> **EXERCISE INSTRUCTIONS**:
Retype word for word the line containing "Where should I" and each line that follows it in the records below, through the last one, with no pictures.

Top of AVAILABLE DATA

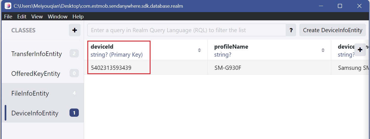370x139 pixels.
Task: Click the Create DeviceInfoEntity button
Action: [x=332, y=30]
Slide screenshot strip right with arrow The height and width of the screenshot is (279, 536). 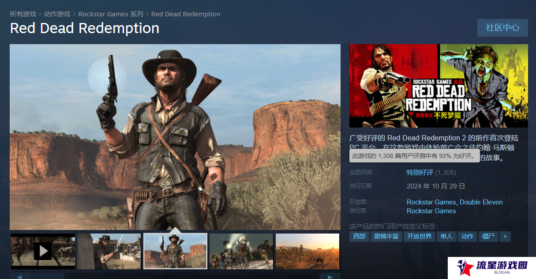330,276
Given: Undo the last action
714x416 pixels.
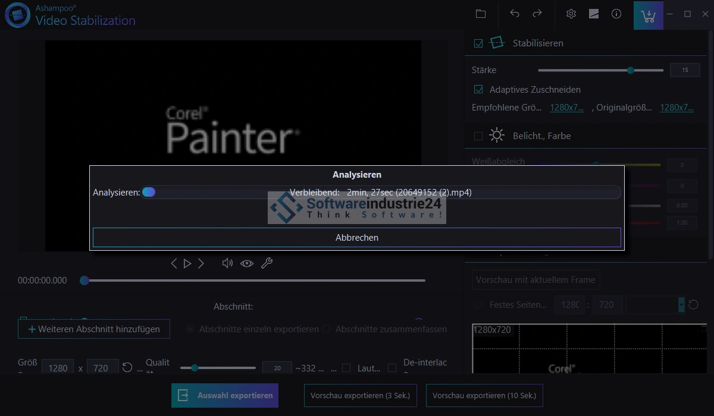Looking at the screenshot, I should (515, 14).
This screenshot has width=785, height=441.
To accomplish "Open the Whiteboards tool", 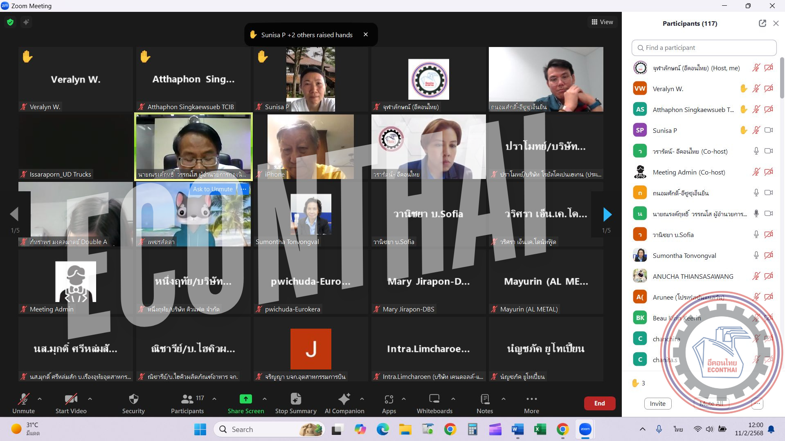I will click(434, 399).

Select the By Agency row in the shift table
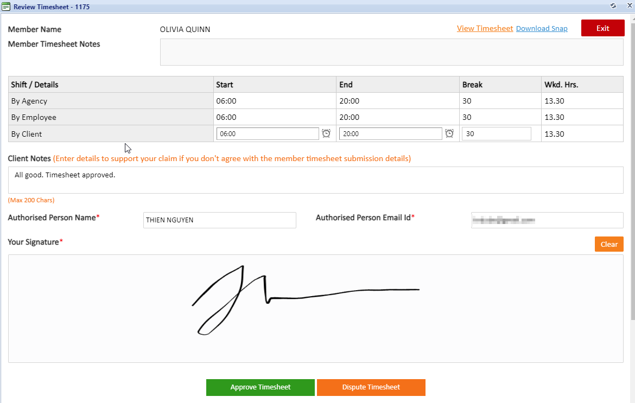[109, 101]
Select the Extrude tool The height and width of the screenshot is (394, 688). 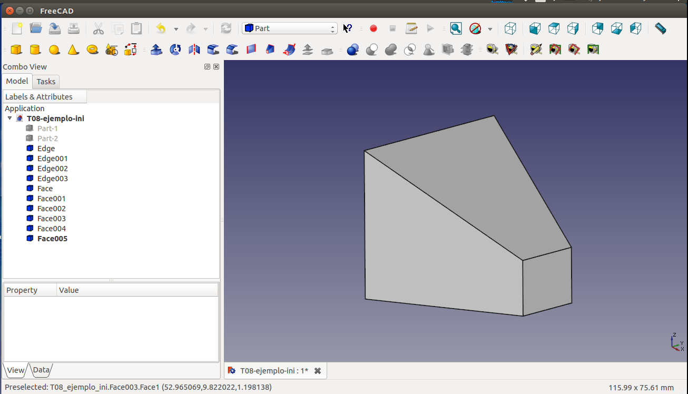point(156,50)
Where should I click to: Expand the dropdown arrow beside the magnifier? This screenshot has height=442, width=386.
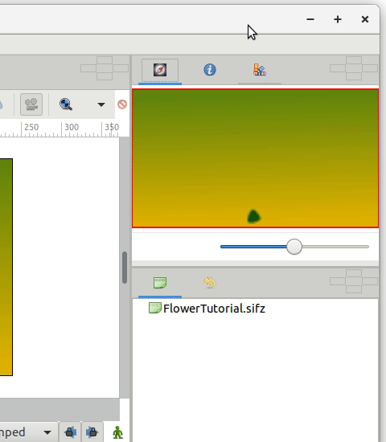101,104
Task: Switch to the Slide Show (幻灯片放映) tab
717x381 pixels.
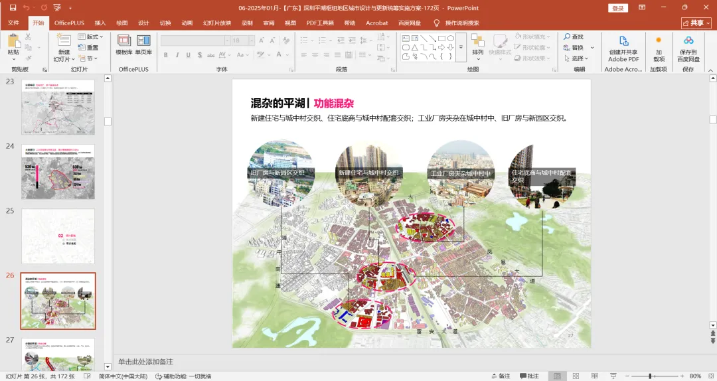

Bottom of AVAILABLE DATA

> **WRITTEN RESPONSE**:
Where should I click to: Expand the dropdown arrow beside the magnifier? This screenshot has height=442, width=386.
101,104
Task: Switch to the Slide Show (幻灯片放映) tab
717x381 pixels.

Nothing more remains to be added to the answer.